Tuesday, September 10, 2024

Nazism as a Regime Based on Benefits

 

Plunder and the Holocaust

In his book, replete with charts, calculations, and citations, Götz Aly argues that the plunder of occupied territories and the theft of Jewish property served the Nazi regime to finance its war effort and elevate the living standards of Germans. Behind this central explanation lies the argument that Germans were not primarily guilty of anti-Semitism but rather succumbed to base instincts of greed, leading first to the seizure of Jewish property and ultimately to the Holocaust. They yielded to the Nazi version of consumer culture.


The Ethnocratic State

Götz contends that Germans did not hate Jews more than other Europeans. Germany never followed a unique historical path. Germany was a country like any other, and Germans a people like any other. The answer to the question of why the Holocaust occurred specifically in Germany is horrifyingly simple: Nazi Germany was an ethnocratic social-democratic state. It granted social rights only to those belonging to the ruling ethnic group. It operated on the same logic as other states of that type, but it went further than any other.


Nazi Welfare

Nazi Germany provided its citizens with benefits greater than any other country: it was the first to distribute child benefits, the first to offer subsidized healthcare to pensioners, its soldiers received decent salaries and could send home loot from war zones and killing sites, and, in general, ethnic Germans lived better than ever before. Ordinary Germans supported the Nazi regime because it provided them with the highest standard of living they had ever experienced. The living standards of non-ethnic Germans were, of course, significantly worse. This was an inevitable consequence of the logic of the ethnocratic welfare state.
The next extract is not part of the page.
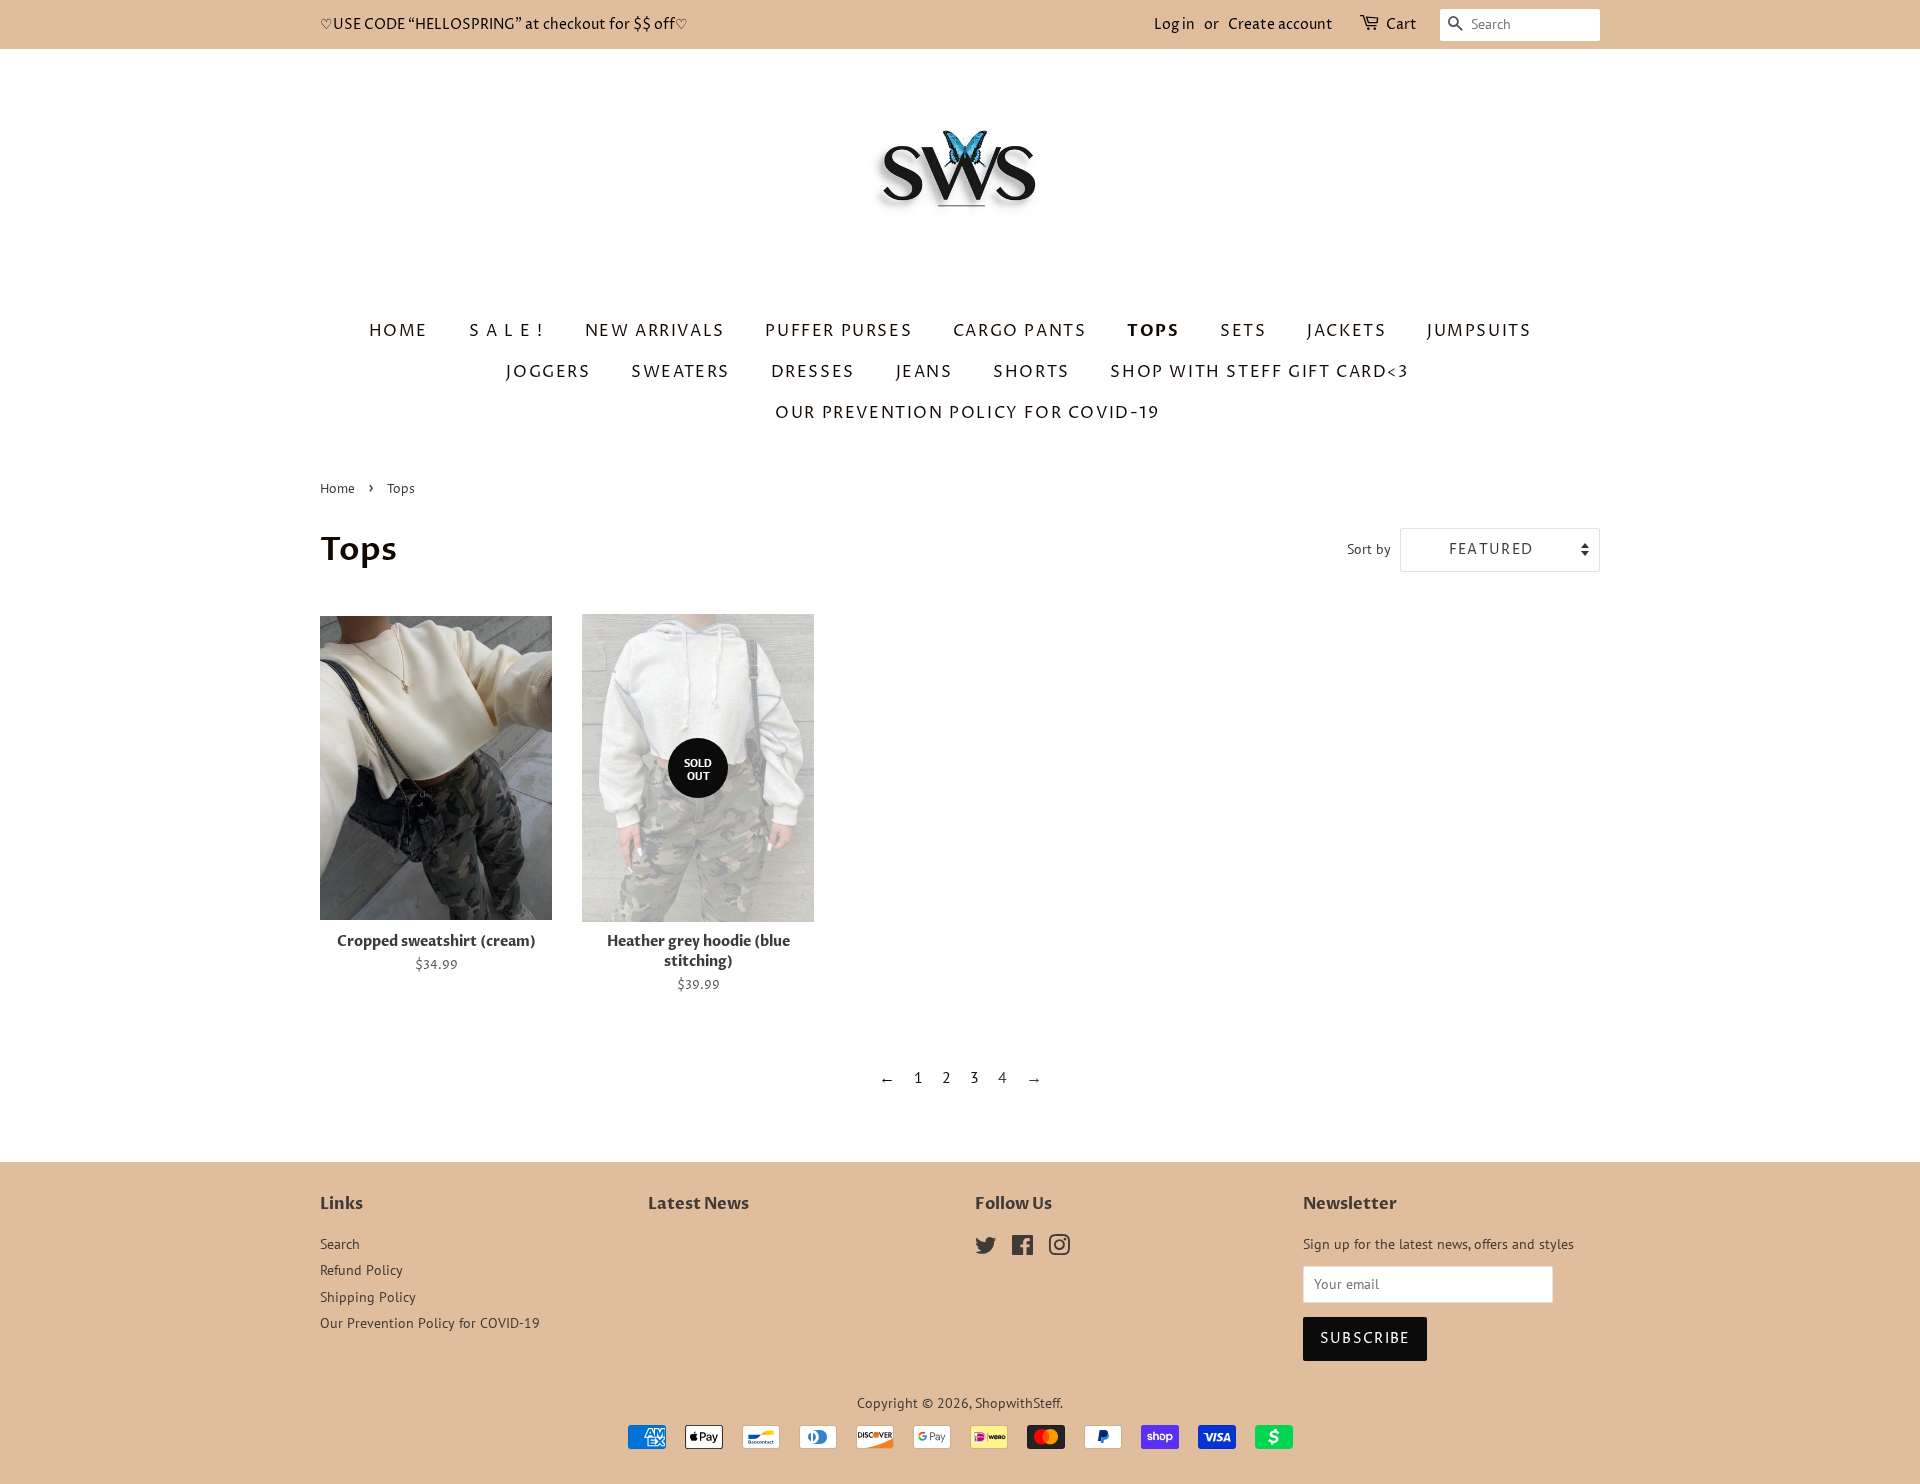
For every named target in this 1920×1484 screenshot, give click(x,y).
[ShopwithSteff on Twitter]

The Dark Side of Solidarity

European welfare states have always been based on ethnic solidarity. This solidarity, the feeling of being part of an "us," is a necessary condition for the existence of a state that genuinely cares for the security of the individual, a state whose citizens are willing to give up their tax money in exchange for the government taking care of all their needs. The other side of ethnic solidarity, unfortunately, is the lack of solidarity with anyone outside the ethnic group. It's not necessarily about hatred but rather indifference, a lack of concern for the fate of those who are not part of the same ethos. When this dynamic is amplified, when the state provides far more benefits in exchange for more enthusiastic solidarity, the separation between those inside the charmed circle and those outside it deepens.


Plunder as Policy

Götz adds another layer to this argument. He claims there was a direct link between the rise in German living standards and the dispossession and murder of Jews because the Nazi regime was largely based on plunder. It robbed Jews of their property and distributed it to Germans. Through charts and calculations, he documents and proves what was a massive redistribution of wealth that had a decisive impact on the history of the Nazi regime.


Profiting from Fascism

Götz argues that this transfer of wealth is the primary explanation for the Germans' acceptance of the Holocaust: they were bribed. Götz asserts that the basis for the Germans' situation under the Nazi regime being significantly better than under any previous rule stemmed from the fact that the plunder of Jews and occupied territories was larger, more systematic, and of greater importance than previously assumed, and that the spoils were distributed extensively. Germans profited from racist murder almost without exception. Stolen goods were systematically distributed at bargain prices. Even if a German wasn't a Nazi ideologically, they wouldn't oppose the regime to avoid jeopardizing the goose that laid the golden eggs. Götz shifts the emphasis from the profits of the wealthy capitalists to the profits of the masses. Nazi interests were not shaped by the capitalists but rather by the consumer masses, each of whom personally profited from fascism. His book is a reconstruction of the school of thought that sees the extermination of Jews in the Holocaust as the realization of a pre-planned agenda, with a materialistic emphasis.